Dissolved Molybdenum, Tungsten, and Vanadium at the Oxic–Anoxic Interface in the Black Sea

The distribution of dissolved molybdenum, tungsten, and vanadium was investigated in the northeastern part of the Black Sea down to a depth of 320 m. The depth of hydrogen sulfide appearance (the onset of the anaerobic zone) in the studied area was about 165 m (at a potential density of ∼16.2 kg m^–3). Water samples with dissolved (<0.45 μm) species and dissolved plus labile particulate species of the elements were collected in July 2016 and 2017. The concentration of dissolved Mo increased with depth in the oxic zone, from 36 to 39 nmol/kg, and showed no difference from the sum of dissolved and particulate forms. In the anoxic zone, molybdenum decreased when the hydrogen sulfide concentration exceeded ∼8 μM and reached 3.3 nmol/kg at 320 m. The tungsten concentration decreased from 160 pmol/kg at the surface to 113 pmol/kg at the redox interface (in the suboxic layer at depth 150 m) in the presence of particulate manganese. As Mn oxyhydroxides dissolved in the hydrogen sulfide zone, W concentrations increased to 221 pmol/kg at a depth of 180 m, along with an increase in dissolved Mn. The distribution of W at the redox interface is controlled by the sorption properties of Mn oxide. Dissolved vanadium was depleted at a depth of 5 m and increased with depth in the oxic zone to 13 nmol/kg, with a decrease in the suboxic zone (down to 7.1 nmol/kg). In the anoxic zone, a maximum of V concentration (up to 15.2 nmol/kg) was observed, coinciding with the maximum of dissolved Mn.

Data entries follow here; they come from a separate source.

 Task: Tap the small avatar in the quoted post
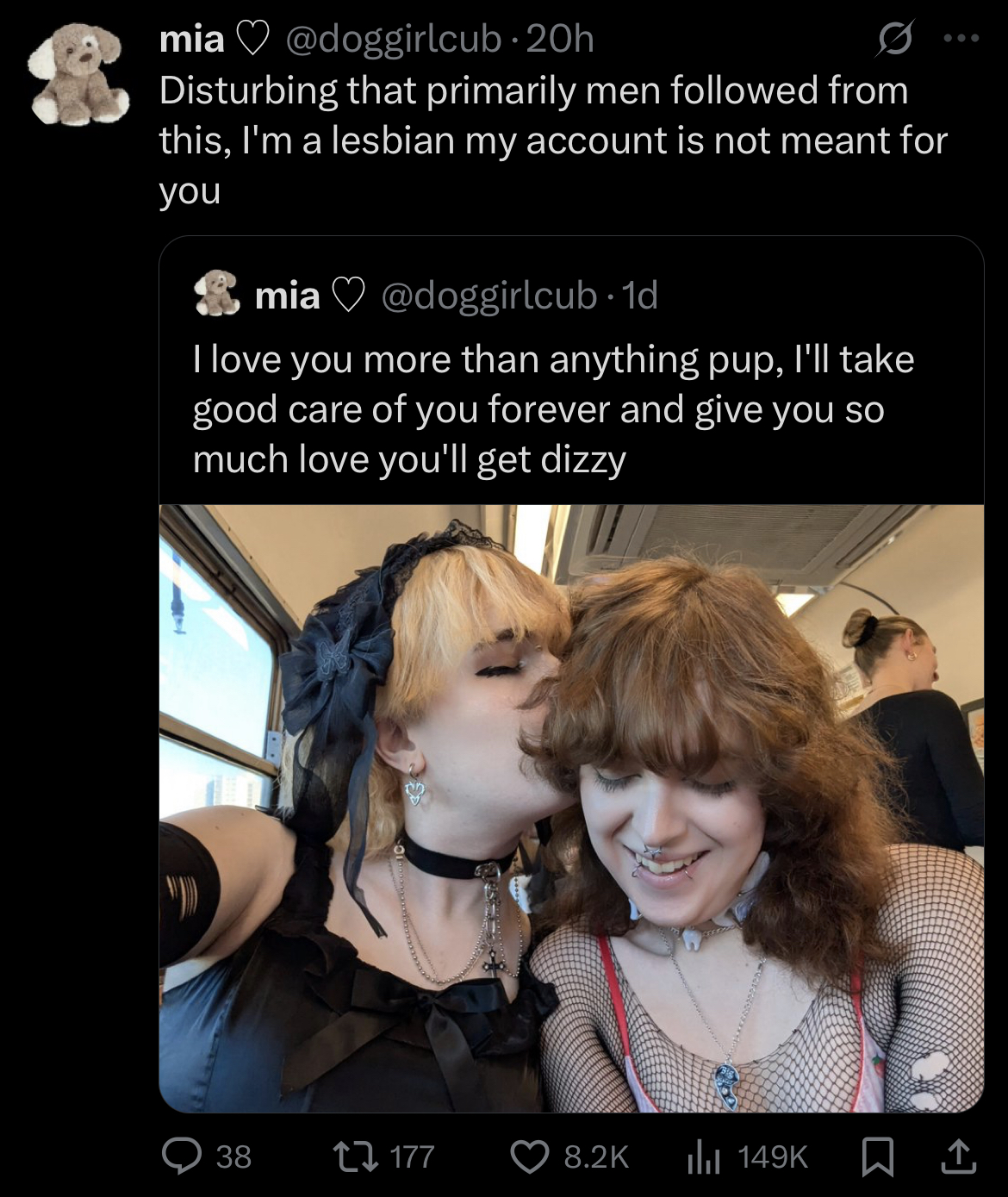point(217,294)
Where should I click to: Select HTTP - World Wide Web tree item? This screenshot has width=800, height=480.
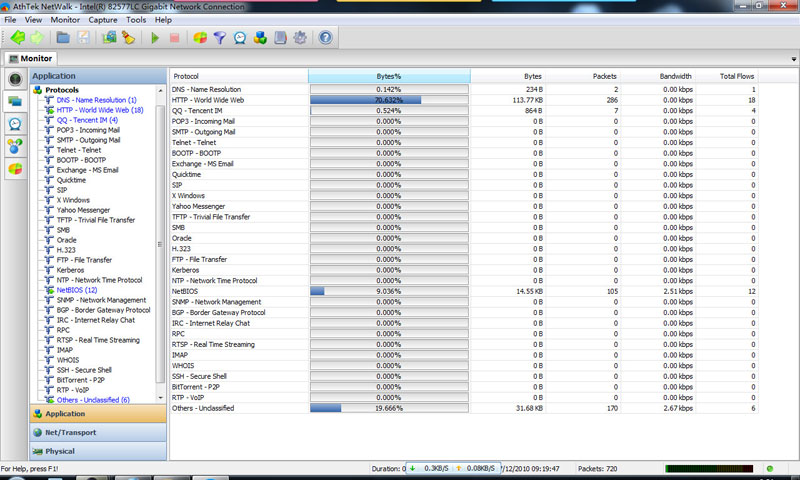(100, 110)
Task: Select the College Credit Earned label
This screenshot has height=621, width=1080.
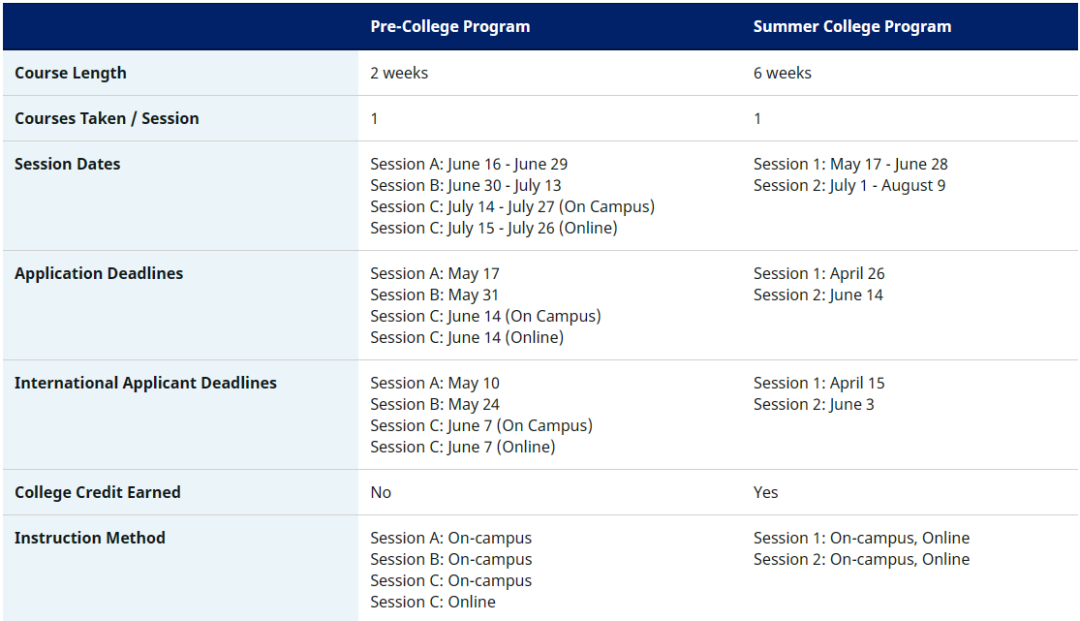Action: tap(97, 492)
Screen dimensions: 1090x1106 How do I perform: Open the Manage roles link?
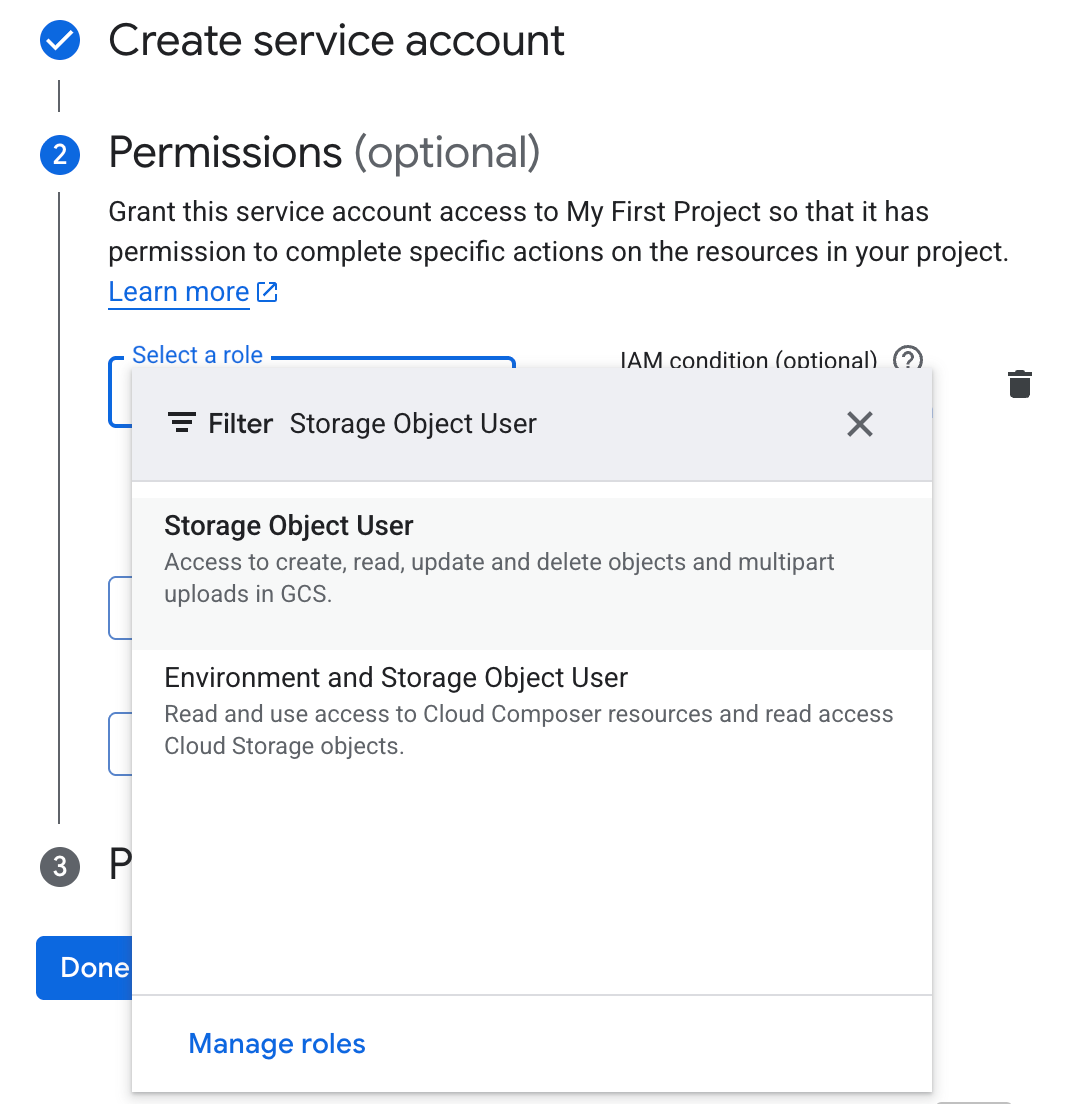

The calculated balance of Mo and V in the Black Sea showed that about 1200 t of Mo and 1200 t of V are annually buried in the sediments. Tungsten is thought to be supplied in significant amounts to the Black Sea in the form of suspended and colloidal matter in riverine waters, and this matter passes then into seawater in the process of suboxic diagenesis in sediments.